*WHAT TO PRODUCE*.
What you give back should match the records word for word.
DATASET EXTRACT Block Start
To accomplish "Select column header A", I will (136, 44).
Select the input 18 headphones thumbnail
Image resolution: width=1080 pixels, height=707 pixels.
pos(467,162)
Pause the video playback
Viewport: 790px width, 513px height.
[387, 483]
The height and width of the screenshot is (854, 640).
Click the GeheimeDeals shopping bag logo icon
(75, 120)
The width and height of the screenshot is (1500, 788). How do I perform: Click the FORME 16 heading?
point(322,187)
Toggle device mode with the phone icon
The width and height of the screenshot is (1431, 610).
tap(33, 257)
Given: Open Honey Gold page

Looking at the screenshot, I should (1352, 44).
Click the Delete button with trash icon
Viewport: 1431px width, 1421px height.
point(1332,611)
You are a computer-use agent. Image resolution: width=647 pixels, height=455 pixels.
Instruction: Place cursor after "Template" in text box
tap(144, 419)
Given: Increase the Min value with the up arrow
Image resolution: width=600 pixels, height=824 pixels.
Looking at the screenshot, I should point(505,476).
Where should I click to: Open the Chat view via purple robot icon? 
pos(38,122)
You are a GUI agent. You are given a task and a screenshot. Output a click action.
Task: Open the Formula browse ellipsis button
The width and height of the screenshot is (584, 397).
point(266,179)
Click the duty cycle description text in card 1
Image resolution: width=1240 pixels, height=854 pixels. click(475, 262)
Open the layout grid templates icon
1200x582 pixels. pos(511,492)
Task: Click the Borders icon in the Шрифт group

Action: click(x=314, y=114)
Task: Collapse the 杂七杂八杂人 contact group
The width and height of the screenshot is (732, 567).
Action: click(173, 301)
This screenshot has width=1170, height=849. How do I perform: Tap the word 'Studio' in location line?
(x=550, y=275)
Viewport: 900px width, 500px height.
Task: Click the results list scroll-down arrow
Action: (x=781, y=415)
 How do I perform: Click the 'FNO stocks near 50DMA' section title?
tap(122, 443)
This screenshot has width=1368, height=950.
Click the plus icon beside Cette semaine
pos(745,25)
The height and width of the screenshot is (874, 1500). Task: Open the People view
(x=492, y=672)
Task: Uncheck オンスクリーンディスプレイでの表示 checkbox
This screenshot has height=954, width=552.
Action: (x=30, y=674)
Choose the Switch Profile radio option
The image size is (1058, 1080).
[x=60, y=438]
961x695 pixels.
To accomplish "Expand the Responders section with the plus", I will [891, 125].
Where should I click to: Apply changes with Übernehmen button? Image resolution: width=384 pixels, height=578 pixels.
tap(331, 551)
DATASET EXTRACT Block End
*COMPLETED EXERCISE*.
To accomplish "Select column header A", I will (136, 44).
Select the input 18 headphones thumbnail
Image resolution: width=1080 pixels, height=707 pixels.
pos(467,162)
Pause the video playback
Viewport: 790px width, 513px height.
[387, 483]
The height and width of the screenshot is (854, 640).
Click the GeheimeDeals shopping bag logo icon
(75, 120)
The width and height of the screenshot is (1500, 788). How do I perform: Click the FORME 16 heading?
point(322,187)
Toggle device mode with the phone icon
The width and height of the screenshot is (1431, 610).
tap(33, 257)
Given: Open Honey Gold page

Looking at the screenshot, I should (1352, 44).
Click the Delete button with trash icon
Viewport: 1431px width, 1421px height.
point(1332,611)
You are a computer-use agent. Image resolution: width=647 pixels, height=455 pixels.
Instruction: Place cursor after "Template" in text box
tap(144, 419)
Given: Increase the Min value with the up arrow
Image resolution: width=600 pixels, height=824 pixels.
Looking at the screenshot, I should point(505,476).
Where should I click to: Open the Chat view via purple robot icon? 
pos(38,122)
You are a GUI agent. You are given a task and a screenshot. Output a click action.
Task: Open the Formula browse ellipsis button
The width and height of the screenshot is (584, 397).
point(266,179)
Click the duty cycle description text in card 1
Image resolution: width=1240 pixels, height=854 pixels. click(475, 262)
Open the layout grid templates icon
1200x582 pixels. pos(511,492)
Task: Click the Borders icon in the Шрифт group

Action: click(x=314, y=114)
Task: Collapse the 杂七杂八杂人 contact group
The width and height of the screenshot is (732, 567).
Action: click(173, 301)
This screenshot has width=1170, height=849. How do I perform: Tap the word 'Studio' in location line?
(x=550, y=275)
Viewport: 900px width, 500px height.
Task: Click the results list scroll-down arrow
Action: (x=781, y=415)
 How do I perform: Click the 'FNO stocks near 50DMA' section title?
tap(122, 443)
This screenshot has width=1368, height=950.
Click the plus icon beside Cette semaine
pos(745,25)
The height and width of the screenshot is (874, 1500). Task: Open the People view
(x=492, y=672)
Task: Uncheck オンスクリーンディスプレイでの表示 checkbox
This screenshot has height=954, width=552.
Action: (x=30, y=674)
Choose the Switch Profile radio option
The image size is (1058, 1080).
[x=60, y=438]
961x695 pixels.
To accomplish "Expand the Responders section with the plus", I will [891, 125].
Where should I click to: Apply changes with Übernehmen button? Image resolution: width=384 pixels, height=578 pixels.
tap(331, 551)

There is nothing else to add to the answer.